Temos evidências fortes reforçando o que já sabíamos antes da pandemia. A resposta à pandemia da covid-19 vai além do que está decretado ou consolidado em normas, e vai além do que as organizações declaram com seus programas vigentes. Entre todas as áreas, a vigilância em saúde foi muito negligenciada durante os últimos três anos e isso gera consequências importantes para o desafio atual e os futuros.

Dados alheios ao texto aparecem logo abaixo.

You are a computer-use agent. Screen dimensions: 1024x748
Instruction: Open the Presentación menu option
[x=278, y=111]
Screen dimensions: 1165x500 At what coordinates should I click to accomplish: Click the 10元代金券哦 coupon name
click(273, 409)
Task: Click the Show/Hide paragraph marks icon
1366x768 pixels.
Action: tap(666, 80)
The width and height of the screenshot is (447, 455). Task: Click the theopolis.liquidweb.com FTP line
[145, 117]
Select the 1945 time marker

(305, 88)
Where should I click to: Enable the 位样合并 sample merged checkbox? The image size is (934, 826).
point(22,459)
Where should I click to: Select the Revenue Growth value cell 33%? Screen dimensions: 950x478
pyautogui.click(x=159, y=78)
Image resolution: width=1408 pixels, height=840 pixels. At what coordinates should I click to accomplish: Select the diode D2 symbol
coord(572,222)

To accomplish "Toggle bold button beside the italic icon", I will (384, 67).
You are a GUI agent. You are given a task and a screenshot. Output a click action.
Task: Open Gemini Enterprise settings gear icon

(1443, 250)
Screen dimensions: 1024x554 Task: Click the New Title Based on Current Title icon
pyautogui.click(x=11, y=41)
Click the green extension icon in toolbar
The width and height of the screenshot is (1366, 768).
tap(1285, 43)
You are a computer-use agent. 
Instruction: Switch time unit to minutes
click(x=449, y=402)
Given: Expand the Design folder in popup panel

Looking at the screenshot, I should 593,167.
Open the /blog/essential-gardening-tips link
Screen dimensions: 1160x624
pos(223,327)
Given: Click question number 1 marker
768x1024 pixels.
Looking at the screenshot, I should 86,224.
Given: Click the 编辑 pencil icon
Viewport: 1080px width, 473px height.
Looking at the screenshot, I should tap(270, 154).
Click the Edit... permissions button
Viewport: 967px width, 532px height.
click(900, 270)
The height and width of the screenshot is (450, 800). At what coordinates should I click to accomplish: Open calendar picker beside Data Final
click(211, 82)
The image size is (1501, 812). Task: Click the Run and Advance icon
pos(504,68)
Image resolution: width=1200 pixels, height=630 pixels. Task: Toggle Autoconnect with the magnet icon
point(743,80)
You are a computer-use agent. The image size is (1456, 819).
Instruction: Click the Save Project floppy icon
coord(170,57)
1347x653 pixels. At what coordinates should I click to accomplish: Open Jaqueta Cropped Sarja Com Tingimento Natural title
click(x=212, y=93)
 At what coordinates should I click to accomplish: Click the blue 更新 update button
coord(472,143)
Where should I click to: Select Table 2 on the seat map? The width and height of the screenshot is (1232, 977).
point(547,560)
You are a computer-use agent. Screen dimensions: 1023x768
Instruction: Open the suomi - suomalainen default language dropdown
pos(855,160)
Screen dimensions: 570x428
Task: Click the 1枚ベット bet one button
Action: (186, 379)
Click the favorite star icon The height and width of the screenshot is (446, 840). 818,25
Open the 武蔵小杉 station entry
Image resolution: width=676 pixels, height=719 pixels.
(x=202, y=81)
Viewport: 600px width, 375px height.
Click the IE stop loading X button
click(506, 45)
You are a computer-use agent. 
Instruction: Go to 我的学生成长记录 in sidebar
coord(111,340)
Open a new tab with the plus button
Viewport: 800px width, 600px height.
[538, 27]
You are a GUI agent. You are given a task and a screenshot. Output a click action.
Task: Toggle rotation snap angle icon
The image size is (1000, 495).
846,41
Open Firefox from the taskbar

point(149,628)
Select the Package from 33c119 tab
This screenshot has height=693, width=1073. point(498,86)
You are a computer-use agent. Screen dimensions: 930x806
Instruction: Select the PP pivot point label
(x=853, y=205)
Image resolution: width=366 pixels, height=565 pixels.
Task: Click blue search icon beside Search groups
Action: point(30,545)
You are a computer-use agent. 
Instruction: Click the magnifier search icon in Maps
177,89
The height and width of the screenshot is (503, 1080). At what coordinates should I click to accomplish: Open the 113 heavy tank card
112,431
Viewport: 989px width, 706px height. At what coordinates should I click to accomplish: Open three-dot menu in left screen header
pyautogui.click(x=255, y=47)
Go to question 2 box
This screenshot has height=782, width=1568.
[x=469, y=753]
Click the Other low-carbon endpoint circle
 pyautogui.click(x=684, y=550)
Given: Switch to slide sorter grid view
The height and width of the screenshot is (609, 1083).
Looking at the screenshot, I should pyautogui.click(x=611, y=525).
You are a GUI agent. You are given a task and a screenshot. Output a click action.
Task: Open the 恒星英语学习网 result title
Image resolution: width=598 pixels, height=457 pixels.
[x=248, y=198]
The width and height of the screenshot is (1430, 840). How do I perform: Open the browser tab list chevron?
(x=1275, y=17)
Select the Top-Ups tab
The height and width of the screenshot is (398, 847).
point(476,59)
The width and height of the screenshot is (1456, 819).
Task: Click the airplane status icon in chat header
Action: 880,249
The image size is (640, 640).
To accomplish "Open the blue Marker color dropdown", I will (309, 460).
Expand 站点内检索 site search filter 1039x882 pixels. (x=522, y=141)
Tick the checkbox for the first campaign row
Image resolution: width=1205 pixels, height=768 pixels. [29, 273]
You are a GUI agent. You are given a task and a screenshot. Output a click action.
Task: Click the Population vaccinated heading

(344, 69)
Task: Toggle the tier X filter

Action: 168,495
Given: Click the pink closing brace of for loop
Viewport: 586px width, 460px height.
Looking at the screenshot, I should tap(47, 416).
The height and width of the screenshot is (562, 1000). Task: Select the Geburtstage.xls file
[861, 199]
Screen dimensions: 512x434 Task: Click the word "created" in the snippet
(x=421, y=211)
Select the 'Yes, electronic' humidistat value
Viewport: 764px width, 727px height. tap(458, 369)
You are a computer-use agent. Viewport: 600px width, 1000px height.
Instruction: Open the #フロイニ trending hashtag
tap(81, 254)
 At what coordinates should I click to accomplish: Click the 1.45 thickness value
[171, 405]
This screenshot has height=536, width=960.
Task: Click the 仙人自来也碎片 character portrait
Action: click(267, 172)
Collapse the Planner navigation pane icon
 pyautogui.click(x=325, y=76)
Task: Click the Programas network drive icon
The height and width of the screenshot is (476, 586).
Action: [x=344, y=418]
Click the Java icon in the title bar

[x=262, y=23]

O enfrentamento de emergências sanitárias em saúde pública depende de ter equipes e sistemas preparados em todos os níveis, organizados num sistema coerente de vigilância em saúde, que começa com a vigilância laboratorial e hospitalar. Ainda, existem também métodos ativos de vigilância ambiental, inclusive de animais silvestres, vigilância sindrômica, sentinela, que também são importantes e precisam ser integrados aos indicadores de risco que utilizamos para comunicar risco à população. Há uma urgência de repensar a vigilância em saúde, e como se materializa o direito e a necessidade de melhoria no acesso aos testes diagnósticos se queremos ter a esperança de enfrentar esta e as próximas pandemias de forma diferenciada.